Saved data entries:
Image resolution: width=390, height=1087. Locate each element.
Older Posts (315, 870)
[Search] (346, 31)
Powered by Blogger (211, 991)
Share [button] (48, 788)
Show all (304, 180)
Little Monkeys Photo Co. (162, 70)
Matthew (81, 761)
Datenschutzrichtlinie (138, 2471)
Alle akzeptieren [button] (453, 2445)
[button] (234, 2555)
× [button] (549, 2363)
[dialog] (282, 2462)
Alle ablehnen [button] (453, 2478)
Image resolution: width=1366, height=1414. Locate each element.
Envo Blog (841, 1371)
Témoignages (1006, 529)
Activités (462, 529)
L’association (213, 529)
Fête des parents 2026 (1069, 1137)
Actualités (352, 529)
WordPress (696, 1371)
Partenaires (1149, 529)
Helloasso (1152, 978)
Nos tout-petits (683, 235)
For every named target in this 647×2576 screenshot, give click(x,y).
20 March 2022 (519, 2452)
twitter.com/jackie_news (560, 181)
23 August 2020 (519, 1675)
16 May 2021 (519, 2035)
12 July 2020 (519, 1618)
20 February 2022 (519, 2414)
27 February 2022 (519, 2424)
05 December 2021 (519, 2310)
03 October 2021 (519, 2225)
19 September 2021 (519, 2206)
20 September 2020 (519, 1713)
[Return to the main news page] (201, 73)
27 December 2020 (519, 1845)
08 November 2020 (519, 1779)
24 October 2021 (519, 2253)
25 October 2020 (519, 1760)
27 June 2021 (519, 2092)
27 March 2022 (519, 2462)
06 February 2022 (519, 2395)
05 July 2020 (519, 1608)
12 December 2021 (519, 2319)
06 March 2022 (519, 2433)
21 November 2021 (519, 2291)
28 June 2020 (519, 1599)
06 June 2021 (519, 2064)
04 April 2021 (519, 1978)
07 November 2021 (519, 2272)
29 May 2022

▶ _Exercise_
Print the lines above, unchanged, from the start of the records to the line with "Matthew (81, 761)", including that final line.

▶ _Result below_
Image resolution: width=390, height=1087. Locate each element.
Older Posts (315, 870)
[Search] (346, 31)
Powered by Blogger (211, 991)
Share [button] (48, 788)
Show all (304, 180)
Little Monkeys Photo Co. (162, 70)
Matthew (81, 761)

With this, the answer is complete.